Une lutte authentique contre le sionisme ne se conçoit que sur la base d’une lutte de classe qui transcende les frontières nationales, qui unisse les travailleurs arabes et juifs sur la base de leurs intérêts de classe communs. Hors de cette perspective qui recherche la mobilisation indépendante et unifiée des travailleurs arabes et juifs, il n’existe pas de vrai moyen de donner un coup d’arrêt mortel au sionisme et à l’impérialisme au Proche-Orient.

Les manifestations qui ont éclaté du Caire à Bagdad en soutien à Gaza sont dirigées non pas seulement contre Israël mais contre les régimes arabes décrépits qui sont les alliés les plus fidèles d’Israël.

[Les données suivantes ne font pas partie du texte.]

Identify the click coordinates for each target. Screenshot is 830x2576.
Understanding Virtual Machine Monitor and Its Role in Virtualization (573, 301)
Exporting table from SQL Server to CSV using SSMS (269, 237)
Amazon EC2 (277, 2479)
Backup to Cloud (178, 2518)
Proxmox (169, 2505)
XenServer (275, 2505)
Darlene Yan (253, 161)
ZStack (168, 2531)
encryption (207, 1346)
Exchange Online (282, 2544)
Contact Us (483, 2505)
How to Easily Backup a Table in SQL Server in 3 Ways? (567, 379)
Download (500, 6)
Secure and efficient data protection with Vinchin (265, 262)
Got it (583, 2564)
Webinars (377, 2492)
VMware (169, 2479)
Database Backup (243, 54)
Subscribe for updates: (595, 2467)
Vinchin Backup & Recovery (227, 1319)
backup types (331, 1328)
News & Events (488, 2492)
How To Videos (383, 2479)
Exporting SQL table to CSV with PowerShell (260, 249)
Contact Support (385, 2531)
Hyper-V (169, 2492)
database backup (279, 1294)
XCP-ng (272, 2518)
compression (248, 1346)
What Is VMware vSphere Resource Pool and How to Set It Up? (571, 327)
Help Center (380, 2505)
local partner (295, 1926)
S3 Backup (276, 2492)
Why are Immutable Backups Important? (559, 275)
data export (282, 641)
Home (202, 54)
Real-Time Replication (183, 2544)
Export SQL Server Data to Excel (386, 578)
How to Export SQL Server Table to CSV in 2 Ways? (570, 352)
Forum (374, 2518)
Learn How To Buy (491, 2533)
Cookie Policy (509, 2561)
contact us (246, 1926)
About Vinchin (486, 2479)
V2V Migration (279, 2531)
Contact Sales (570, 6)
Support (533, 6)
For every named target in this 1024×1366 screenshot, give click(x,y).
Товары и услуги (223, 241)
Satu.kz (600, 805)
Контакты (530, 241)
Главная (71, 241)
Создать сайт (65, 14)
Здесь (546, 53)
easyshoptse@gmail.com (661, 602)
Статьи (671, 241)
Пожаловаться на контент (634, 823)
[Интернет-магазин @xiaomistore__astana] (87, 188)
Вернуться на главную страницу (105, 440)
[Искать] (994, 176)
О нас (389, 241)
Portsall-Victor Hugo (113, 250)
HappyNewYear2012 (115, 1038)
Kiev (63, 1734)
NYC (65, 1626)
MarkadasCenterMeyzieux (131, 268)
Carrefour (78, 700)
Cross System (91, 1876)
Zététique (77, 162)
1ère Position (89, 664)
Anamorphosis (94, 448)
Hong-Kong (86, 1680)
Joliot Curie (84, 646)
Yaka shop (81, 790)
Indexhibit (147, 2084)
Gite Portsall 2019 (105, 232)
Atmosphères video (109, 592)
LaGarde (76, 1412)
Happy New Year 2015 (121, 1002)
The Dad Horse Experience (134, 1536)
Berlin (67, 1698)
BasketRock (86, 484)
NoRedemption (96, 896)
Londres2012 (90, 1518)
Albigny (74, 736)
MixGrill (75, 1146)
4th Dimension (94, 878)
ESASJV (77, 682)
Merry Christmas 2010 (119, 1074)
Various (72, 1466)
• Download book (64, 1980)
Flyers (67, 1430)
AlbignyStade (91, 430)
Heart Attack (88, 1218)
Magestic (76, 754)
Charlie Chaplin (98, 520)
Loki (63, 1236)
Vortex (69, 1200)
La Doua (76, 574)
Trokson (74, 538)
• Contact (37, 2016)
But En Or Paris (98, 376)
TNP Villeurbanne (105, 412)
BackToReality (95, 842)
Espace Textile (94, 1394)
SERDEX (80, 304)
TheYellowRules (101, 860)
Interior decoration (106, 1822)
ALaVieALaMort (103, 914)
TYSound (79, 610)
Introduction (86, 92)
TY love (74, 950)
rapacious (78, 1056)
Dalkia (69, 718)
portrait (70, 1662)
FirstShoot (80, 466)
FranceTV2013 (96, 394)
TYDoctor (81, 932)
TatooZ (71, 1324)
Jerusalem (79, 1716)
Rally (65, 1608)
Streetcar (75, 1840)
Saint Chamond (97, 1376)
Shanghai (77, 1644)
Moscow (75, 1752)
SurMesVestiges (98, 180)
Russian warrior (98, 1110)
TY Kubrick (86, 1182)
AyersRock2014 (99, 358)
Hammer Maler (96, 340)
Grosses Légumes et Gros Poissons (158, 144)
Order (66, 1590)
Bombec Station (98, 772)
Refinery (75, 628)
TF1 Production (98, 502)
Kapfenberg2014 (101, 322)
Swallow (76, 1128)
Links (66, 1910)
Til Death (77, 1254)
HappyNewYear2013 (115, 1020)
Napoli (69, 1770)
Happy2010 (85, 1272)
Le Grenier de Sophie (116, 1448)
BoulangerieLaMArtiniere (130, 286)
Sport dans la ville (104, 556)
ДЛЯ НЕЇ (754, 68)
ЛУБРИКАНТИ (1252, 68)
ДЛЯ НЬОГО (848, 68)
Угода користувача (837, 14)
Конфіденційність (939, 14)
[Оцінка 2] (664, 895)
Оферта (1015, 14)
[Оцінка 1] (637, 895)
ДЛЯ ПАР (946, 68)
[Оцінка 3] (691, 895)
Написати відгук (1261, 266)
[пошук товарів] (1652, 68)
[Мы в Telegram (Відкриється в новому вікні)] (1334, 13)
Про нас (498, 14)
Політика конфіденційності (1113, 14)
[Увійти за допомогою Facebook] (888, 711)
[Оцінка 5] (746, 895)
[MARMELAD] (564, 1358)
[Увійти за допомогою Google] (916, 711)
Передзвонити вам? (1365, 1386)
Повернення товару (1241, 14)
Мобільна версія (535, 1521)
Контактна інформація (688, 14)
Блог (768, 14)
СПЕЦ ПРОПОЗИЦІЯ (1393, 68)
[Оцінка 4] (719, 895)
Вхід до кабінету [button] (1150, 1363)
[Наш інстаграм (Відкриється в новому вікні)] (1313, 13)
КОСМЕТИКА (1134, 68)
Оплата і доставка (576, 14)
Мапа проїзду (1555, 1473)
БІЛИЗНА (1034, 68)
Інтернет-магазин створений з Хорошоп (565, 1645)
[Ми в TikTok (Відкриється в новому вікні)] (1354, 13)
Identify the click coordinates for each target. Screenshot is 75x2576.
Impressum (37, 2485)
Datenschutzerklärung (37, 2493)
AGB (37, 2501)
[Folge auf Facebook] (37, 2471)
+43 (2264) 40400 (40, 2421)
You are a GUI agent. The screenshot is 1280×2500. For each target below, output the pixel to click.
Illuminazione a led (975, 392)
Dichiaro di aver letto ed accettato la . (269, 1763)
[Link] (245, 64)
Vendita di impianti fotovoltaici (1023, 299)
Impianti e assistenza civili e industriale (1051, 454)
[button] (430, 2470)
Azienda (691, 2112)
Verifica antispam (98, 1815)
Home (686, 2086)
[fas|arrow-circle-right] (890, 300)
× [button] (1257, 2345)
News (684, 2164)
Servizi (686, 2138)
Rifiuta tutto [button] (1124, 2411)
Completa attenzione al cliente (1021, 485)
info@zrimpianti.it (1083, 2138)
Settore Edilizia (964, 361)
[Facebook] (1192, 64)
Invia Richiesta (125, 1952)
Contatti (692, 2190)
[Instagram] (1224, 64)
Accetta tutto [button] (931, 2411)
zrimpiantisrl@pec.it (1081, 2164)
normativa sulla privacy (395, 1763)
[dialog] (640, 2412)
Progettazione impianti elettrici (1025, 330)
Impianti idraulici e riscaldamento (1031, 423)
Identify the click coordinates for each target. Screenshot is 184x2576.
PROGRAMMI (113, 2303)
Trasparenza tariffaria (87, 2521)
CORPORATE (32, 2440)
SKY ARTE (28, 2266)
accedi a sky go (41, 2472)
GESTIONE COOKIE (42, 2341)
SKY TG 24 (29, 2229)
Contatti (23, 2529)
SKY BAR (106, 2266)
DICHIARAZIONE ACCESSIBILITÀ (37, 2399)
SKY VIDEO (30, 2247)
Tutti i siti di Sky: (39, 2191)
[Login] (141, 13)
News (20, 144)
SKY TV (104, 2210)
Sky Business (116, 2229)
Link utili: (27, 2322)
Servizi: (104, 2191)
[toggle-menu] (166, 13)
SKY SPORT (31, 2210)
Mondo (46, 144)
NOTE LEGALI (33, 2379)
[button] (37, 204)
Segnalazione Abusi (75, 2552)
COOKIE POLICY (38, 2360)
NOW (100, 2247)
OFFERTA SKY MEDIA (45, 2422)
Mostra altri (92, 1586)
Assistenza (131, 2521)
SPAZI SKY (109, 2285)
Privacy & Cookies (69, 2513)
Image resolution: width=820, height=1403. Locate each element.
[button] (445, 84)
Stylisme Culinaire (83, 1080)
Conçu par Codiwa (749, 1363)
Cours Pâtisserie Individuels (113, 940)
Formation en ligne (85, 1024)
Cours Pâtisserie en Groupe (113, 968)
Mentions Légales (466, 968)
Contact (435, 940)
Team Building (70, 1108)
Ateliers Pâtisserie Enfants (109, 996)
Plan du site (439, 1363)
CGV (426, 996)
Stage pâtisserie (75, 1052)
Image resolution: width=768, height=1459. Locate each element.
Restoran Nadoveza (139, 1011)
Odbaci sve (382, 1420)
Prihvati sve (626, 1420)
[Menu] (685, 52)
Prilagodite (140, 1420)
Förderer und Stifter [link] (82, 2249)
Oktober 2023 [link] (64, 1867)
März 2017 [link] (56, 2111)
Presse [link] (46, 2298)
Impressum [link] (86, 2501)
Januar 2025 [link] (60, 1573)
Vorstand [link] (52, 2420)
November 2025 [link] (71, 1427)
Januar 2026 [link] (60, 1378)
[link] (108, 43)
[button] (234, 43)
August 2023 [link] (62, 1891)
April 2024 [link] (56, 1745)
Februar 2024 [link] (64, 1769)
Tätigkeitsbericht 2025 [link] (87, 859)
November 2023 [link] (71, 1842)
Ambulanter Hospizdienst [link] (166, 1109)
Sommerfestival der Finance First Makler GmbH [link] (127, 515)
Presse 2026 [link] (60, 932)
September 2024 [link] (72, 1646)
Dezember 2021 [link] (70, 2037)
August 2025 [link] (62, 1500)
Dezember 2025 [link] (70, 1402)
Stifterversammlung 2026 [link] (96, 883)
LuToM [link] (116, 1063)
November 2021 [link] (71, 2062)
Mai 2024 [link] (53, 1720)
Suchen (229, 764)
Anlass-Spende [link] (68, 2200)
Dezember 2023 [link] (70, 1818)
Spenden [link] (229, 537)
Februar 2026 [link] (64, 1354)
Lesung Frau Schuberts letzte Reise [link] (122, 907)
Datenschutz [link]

Ce mouvement populaire n’est pas juste une réaction aux récents événements mais participe plutôt d’une radicalisation grandissante de la classe ouvrière au Proche Orient ainsi qu’en Europe, aux Etats-Unis et de par le monde, suscitée par la crise très grave du capitalisme mondial.

Aussi héroïques que soient les Palestiniens confrontés aux F-16 israéliens et aux hélicoptères Appache à Gaza, la plus grande menace pour le régime sioniste, son talon d’Achille, est l’intensification de la lutte de classe et la perspective d’une révolution socialiste en Egypte, dans les autres Etats arabes et en Israël-même.

Une alternative révolutionnaire authentique ne peut se construire que sur la base de la théorie de la révolution permanente telle qu’elle fut développée par Léon Trotsky. Trotsky a établi qu’à l’époque de l’impérialisme, la réalisation des tâches nationales et démocratiques  basiques dans les nations opprimées, tâches associées à la période historique antérieure liée à la montée de la bourgeoisie, ne peut être accomplie que par la mobilisation politique indépendante de la classe ouvrière, fondant ses actes sur une perspective internationaliste et socialiste.

La question palestinienne, au centre des conflits acharnés et de la tragédie politique dans la région est, en dernière analyse, inséparablement liée au destin de la révolution socialiste au Proche-Orient et internationalement. L’évolution des événements de Gaza pose de toute urgence la question de la lutte visant à unifier la classe ouvrière arabe et juive dans un combat pour créer une fédération du Proche-Orient, participant de la lutte pour mettre fin au capitalisme à l’échelle mondiale.